Mandeísmo

Por Emerson Santiago
É denominada Mandeísmo a religião pré-cristã classificada por estudiosos como gnóstica, praticada atualmente no Iraque e nas comunidades emigradas deste mesmo país. Os mandeístas recebem tal designação devido à etimologia da palavra "manda", que em mandeu (linguagem com origens no idioma aramaico, na verdade uma subespécie da mesma) significa conhecimento, e que em grego corresponde exatamente a gnosis (conhecimento).

Os Mandeístas são os seguidores de João Batista, acreditando que ele seja o Messias enviado por Deus para salvar as nações, ao invés de Jesus Cristo, a quem o cristianismo reservou tal papel. Praticam também rituais de batismo e o seu livro sagrado é o Ginza Rba ("O Grande Tesouro" em mandeu).

O cristianismo em seus primeiros séculos de existência teve diversos sectos que bem podem ser classificados como gnósticos, em outras palavras, com uma visão intimista e hoje bastante heterodoxa em relação à interpretação dos ensinamentos de Jesus Cristo, reforçando, entre outros conceitos, a busca da verdadeira espiritualidade dentro da própria consciência de cada indivíduo, uma espécie de autoconhecimento espiritual muito comum a religiões orientais como o budismo, taoísmo e hinduísmo. Tal autoconhecimento, de certo modo, conflitava com a nascente igreja cristã e suas instituições, e por isso, foi bastante combatido, desaparecendo gradualmente.

Como o mandeísmo não guardava uma relação tão direta com o cristianismo, isto permitiu a tal religião que permanecesse sendo cultuada e se desenvolvendo a seu modo. O problema enfrentado pelo mandeísmo foi o de sobreviver, estando em uma região onde duas grandes e populares religiões convivem e "disputam" muitas vezes o espírito dos crentes: o cristianismo e o islã.

O mandeísmo tem uma visão dualística mais estrita que a maioria dos sectos gnósticos. Ao invés de uma grande plenitude, existe uma clara divisão entre luz e trevas. O senhor das trevas recebe o nome de Ptahil (semelhante ao Demiurgo gnóstico) e o gerador da luz (Deus) é comumente referido como "a grande primeira vida dos mundos da luz, o sublime que permanece acima de todos os mundos". Quando tal ser emanou, outros seres espirituais se corromperam, sendo que eles e seu senhor Ptahil criaram o mundo como conhecemos.

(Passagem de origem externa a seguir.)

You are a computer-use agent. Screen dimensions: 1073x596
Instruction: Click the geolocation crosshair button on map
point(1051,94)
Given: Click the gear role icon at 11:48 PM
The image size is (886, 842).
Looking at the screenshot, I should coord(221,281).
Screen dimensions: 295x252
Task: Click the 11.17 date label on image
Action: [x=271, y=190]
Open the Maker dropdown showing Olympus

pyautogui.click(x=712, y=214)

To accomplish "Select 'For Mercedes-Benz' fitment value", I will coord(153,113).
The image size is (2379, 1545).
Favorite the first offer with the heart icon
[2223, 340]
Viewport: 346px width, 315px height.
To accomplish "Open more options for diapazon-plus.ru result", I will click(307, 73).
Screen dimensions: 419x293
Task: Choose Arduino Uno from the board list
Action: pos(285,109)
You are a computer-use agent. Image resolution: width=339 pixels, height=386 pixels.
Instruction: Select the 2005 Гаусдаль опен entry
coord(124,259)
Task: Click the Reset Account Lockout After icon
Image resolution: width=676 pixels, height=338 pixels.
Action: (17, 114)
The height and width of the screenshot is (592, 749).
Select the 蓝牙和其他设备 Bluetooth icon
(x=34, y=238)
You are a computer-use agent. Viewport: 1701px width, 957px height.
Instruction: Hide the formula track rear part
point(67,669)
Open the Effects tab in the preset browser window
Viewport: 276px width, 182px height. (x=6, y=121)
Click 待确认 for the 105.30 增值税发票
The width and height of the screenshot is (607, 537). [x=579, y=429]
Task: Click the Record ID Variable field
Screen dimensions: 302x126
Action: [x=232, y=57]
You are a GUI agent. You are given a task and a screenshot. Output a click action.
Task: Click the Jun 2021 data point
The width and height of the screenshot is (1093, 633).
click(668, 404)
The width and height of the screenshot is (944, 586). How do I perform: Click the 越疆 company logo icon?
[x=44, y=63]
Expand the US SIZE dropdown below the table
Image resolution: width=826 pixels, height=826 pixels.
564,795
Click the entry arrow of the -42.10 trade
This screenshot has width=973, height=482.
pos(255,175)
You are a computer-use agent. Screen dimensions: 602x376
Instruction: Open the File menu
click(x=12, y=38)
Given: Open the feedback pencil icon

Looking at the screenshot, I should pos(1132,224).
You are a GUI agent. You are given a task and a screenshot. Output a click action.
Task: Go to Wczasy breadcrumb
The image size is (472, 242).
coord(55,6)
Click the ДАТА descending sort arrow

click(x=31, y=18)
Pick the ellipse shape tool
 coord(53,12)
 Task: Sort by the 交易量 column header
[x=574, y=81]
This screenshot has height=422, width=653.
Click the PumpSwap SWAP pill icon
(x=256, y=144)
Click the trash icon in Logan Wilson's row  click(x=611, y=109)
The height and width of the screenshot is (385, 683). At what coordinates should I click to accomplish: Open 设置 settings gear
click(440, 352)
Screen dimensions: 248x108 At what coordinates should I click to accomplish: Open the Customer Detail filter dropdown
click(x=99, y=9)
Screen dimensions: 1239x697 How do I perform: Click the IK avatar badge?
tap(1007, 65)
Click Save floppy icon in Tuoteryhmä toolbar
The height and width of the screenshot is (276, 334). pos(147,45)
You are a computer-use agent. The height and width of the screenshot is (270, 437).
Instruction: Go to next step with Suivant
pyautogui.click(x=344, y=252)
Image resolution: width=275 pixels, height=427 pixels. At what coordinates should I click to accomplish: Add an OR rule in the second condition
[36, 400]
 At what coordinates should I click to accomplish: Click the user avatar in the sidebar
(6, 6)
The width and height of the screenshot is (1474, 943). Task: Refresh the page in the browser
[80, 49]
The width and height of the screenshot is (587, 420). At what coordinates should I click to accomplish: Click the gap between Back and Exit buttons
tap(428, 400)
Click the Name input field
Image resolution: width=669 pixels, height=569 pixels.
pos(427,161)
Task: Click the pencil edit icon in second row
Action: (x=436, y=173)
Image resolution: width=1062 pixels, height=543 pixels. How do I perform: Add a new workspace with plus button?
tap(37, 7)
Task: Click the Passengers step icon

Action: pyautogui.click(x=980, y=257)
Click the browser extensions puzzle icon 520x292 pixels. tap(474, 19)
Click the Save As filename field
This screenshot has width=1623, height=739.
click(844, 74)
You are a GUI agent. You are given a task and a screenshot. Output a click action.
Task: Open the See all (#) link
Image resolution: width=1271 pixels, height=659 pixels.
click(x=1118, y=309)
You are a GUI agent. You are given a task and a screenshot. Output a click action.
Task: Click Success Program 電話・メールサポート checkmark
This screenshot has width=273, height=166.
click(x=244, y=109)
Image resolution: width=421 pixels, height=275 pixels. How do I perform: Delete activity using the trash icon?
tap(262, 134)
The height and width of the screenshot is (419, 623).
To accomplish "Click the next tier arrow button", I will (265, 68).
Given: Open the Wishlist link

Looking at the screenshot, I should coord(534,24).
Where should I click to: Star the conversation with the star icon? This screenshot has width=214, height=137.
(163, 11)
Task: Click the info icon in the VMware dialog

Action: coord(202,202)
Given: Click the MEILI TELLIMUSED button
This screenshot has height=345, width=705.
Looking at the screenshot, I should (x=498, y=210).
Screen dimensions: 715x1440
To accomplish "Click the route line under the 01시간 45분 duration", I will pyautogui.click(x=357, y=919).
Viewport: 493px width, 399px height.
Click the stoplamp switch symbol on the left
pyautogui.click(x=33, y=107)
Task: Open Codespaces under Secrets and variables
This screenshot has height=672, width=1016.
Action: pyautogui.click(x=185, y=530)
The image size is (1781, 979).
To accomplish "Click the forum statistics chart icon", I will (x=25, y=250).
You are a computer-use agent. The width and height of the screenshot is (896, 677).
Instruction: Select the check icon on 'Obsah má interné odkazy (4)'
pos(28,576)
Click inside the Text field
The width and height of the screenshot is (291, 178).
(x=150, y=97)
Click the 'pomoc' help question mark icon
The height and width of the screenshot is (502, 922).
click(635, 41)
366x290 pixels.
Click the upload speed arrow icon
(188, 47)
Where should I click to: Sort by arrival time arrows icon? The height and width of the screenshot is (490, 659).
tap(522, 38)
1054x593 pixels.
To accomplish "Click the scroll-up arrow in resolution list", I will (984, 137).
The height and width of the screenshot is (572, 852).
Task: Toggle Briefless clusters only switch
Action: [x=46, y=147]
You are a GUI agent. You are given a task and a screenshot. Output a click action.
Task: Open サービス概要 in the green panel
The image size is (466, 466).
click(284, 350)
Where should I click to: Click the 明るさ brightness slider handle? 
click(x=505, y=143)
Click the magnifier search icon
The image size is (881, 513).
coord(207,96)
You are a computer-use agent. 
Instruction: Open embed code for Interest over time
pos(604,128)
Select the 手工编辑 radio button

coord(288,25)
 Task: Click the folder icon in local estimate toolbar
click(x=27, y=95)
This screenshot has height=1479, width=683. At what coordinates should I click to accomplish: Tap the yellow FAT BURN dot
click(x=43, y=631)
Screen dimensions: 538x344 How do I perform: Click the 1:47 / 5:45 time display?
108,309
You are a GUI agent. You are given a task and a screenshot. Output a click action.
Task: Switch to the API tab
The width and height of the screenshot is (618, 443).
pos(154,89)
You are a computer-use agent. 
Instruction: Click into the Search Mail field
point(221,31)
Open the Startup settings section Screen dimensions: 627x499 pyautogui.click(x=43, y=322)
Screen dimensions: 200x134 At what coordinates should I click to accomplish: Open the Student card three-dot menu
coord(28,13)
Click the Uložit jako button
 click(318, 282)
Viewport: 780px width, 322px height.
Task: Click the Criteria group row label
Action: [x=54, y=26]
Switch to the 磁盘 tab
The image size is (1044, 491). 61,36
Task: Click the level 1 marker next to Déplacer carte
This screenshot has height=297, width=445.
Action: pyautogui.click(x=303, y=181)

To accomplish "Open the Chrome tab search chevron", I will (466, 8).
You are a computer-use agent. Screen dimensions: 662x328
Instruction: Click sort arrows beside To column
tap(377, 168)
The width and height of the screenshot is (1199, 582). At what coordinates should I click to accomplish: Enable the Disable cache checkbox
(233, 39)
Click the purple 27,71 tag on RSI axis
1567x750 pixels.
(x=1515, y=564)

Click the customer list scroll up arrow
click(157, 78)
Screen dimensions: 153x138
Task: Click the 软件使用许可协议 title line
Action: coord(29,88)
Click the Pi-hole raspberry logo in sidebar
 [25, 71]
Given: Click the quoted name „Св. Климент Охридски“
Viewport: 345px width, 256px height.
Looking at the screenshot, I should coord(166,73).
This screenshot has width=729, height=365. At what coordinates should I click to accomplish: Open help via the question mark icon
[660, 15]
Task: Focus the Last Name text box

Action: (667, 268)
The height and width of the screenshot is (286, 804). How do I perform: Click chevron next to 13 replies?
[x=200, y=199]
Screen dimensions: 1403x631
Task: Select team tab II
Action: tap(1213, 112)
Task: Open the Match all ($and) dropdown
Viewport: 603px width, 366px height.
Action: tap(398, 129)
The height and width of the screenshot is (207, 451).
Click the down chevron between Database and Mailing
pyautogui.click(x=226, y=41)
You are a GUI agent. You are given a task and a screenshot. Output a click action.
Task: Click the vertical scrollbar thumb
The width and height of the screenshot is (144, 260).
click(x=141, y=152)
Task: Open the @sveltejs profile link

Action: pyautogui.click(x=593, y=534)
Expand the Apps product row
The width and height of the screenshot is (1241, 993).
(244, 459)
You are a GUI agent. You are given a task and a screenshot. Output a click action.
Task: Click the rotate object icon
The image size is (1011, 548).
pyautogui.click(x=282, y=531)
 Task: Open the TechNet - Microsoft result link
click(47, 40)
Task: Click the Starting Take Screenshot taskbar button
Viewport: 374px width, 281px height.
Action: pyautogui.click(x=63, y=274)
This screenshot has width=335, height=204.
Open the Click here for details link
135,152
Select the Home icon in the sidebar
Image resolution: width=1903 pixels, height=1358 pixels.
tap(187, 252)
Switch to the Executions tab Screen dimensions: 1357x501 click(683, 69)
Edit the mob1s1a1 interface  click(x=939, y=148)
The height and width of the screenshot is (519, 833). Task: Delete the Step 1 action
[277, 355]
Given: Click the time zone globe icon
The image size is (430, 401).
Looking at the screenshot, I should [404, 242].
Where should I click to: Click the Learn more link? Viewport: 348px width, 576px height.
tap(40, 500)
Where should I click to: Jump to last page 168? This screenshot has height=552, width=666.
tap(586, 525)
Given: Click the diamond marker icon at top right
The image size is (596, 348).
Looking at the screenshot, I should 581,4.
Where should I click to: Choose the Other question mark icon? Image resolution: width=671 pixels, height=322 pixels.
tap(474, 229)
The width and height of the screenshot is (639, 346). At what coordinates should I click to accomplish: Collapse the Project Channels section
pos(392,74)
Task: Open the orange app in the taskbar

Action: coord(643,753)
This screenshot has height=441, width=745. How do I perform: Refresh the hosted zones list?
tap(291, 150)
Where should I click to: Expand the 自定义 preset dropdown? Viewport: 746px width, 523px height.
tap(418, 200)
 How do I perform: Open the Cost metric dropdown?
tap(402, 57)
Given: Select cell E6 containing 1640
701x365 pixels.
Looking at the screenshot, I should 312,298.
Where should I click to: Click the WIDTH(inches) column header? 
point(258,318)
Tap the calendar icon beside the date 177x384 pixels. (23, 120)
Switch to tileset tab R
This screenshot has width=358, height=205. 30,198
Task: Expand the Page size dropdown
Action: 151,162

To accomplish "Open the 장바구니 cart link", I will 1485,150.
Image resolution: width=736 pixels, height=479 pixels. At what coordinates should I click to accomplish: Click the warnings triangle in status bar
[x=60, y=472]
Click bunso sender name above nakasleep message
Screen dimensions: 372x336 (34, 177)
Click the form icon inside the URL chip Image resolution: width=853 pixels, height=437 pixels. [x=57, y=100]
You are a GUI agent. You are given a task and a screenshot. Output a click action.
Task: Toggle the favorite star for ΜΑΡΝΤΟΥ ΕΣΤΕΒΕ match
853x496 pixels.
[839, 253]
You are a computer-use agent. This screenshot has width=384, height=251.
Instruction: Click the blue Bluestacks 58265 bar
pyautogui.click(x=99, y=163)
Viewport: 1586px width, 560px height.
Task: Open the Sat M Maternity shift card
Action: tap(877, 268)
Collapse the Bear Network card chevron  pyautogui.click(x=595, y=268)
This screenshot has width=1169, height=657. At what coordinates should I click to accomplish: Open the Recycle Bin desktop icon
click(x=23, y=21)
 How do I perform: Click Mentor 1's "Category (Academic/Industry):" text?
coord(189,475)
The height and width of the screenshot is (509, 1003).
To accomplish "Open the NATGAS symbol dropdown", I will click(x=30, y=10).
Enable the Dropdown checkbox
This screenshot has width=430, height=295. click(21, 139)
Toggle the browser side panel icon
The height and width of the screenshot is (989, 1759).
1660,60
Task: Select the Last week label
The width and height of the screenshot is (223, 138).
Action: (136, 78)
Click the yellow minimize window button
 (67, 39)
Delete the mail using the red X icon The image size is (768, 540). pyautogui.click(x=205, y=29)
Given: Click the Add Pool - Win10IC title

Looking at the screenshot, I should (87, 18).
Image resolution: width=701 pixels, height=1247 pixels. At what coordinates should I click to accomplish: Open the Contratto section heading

Atualmente, os seguidores desta religião gnóstica sofrem imenso preconceito dentro do Iraque, país que ironicamente possui uma diversidade de povos e religiões convivendo em um mesmo território. Muitos mandeístas, por esta mesma razão, têm optado por deixar o Iraque, desprendendo-se assim de sua comunidade original, pondo em risco a perpetuação do culto, e outros têm mesmo adotado o islamismo para fugir aos enormes preconceitos sociais.